Retailers need better technology, not more staff, to improve customer experience

Retailers need better technology, not more staff, to improve customer experience

Roy Morgan Research this week once again highlighted our two-speed trans-Tasman market, with the Kiwis still on fire.

New Zealand consumer confidence up, retail sales up, job vacancies down and, all in all, an almost exact opposite situation to that in our own Great Southern Land.

But what Roy Morgan’s research also went on to say was that in the three years from 2011 to 2014, we Aussie shoppers have effectively doubled our love for online retailing. Four in 10 of us, or 40% of the population, buy one or more products on the internet at least once every two weeks. And not just fashion and accessories, but food and beverages too – especially the beverages that contain alcohol.

All very interesting, if somewhat depressing stuff within the reported loss of 50,000 Australian mining-related jobs, the massive decline in capital investment in mines over the past two years and the hardships being faced by our retailers.

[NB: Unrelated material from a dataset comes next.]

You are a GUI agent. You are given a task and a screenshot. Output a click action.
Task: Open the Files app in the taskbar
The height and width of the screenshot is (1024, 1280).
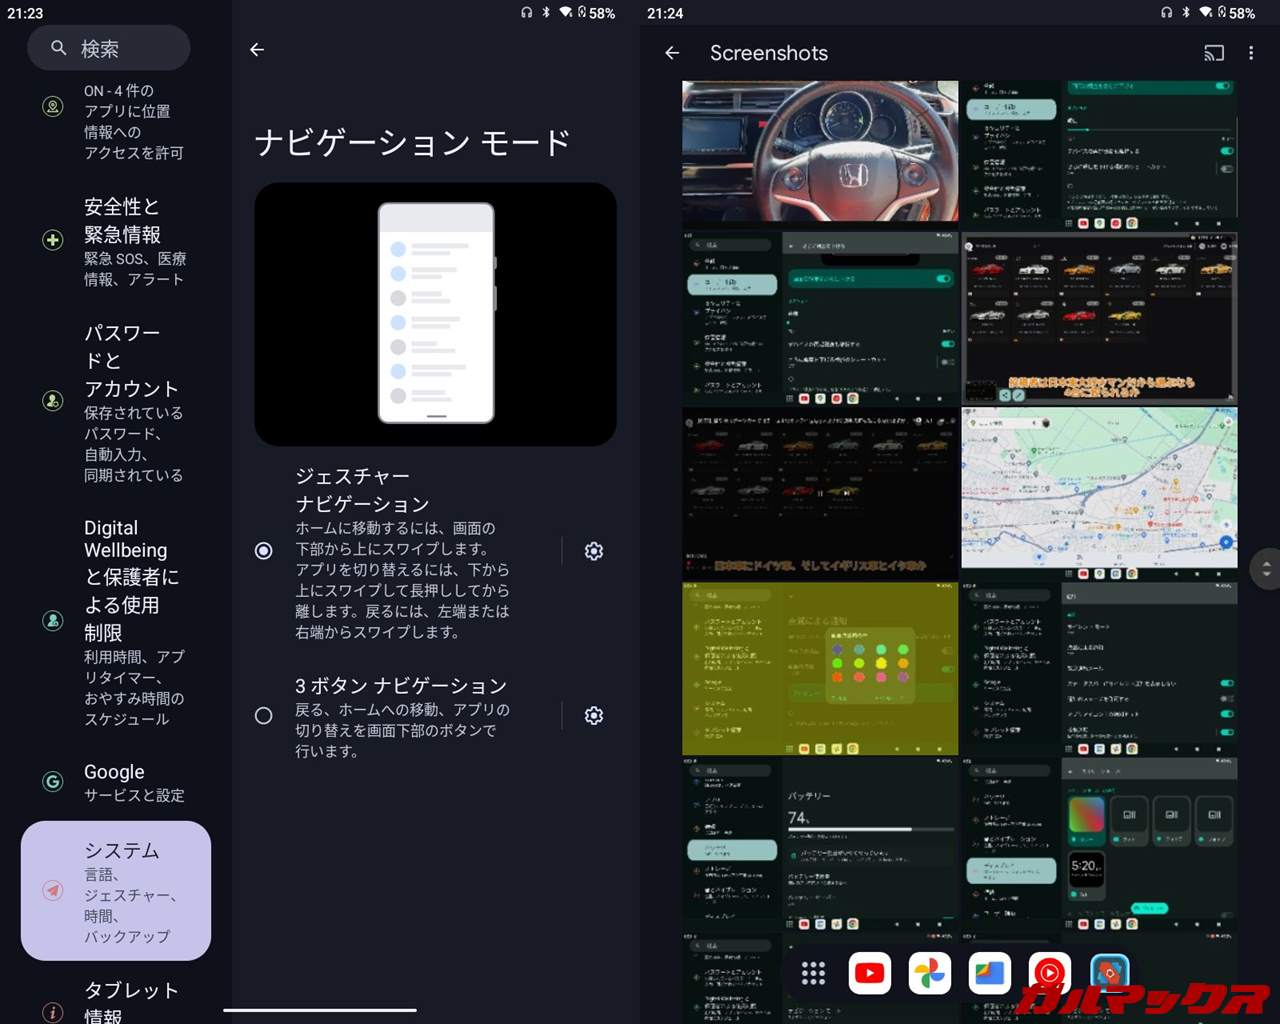coord(989,973)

So when do we turn the corner and make the real transition from an economy where we dig stuff out of the ground, to one where we buy and then sell stuff in retail stores and online shopping sites? I’m hoping it’s soon. However, from reports in the media we may be a little way away. I’m not sure parts of the Australian economy quite understand what it takes to be a “good retailer” in 2015.

The call for Myer to solve all its problems by raising some more capital and spending it all on lots more retail associates was almost laughable. No retailer, anywhere in the world, has solved their trading woes just by hiring lots more staff.

The largest store by revenue in Walmart’s world, at $US250 million per year, is the Sam’s Club store in Shenzhen, southern China. There are, on average, 1000 store associates and 1000 manufacturer demonstrators in that store. In the morning, you can drive a bus blind folded through the store and miss every associate and all 12 of the shoppers. At peak times, the checkout queues are an hour long as 30,000 people mill around buying everything from fresh chicken’s feet to Penfolds Grange. Lots of associates do not equal great service.

Investment in great store layouts, well-trained and passionate store associates all supported by relevant retail technology does, however, create a great shopper experience. And when that happens, shoppers linger longer, spend more and tell their friends all about it, again with the relevant social media and technology. And if in-store was a good shopper experience, they also shop you online too. And vice versa.

Easy to do, it isn’t? Harder still in department stores. Ron Johnson built the Apple stores from nothing to the most successful retailer on the planet as measured by sales per square foot, profit per square foot and shopper experience. He left Apple to turn around the JCPenney department stores in the US and lasted about a year. I asked Jim Collins, author of Good To Great at his event in Melbourne this month how it was it possible that such a successful leader was unable to transfer his success from one retailer to another. He paused and said: “I don’t know enough about the case, but we see it with senior execs in many differing sectors translating from success in one leadership role to failure in another.”

So what next for Myer? Don’t know. But I do know this.

I have spent time in many major retailer head offices talking to managers and execs. I ask them if they think the stores need more training and more technology, and they say: “No, we have enough of both.”

The view at store level is somewhat different. When I walk around their largest and smallest stores and ask the same question of the store managers and associates, the managers and store associates say: “When we start there is training on the till and for WHS. There is no other regular training.”

In terms of technology, away from head office’s inventory system upgrades and fast checkout technology, we still lag the world in the adoption of technology at store level to equip and free up store associates’ time to engage with shoppers in a meaningful way.

We’ll get there. It’s just taking time.

Kevin A Moore is a retail expert and the chairman of Crossmark Asia Pacific Holdings and Mirador Retail Technology. He is also the founder of TheRoadToRetail.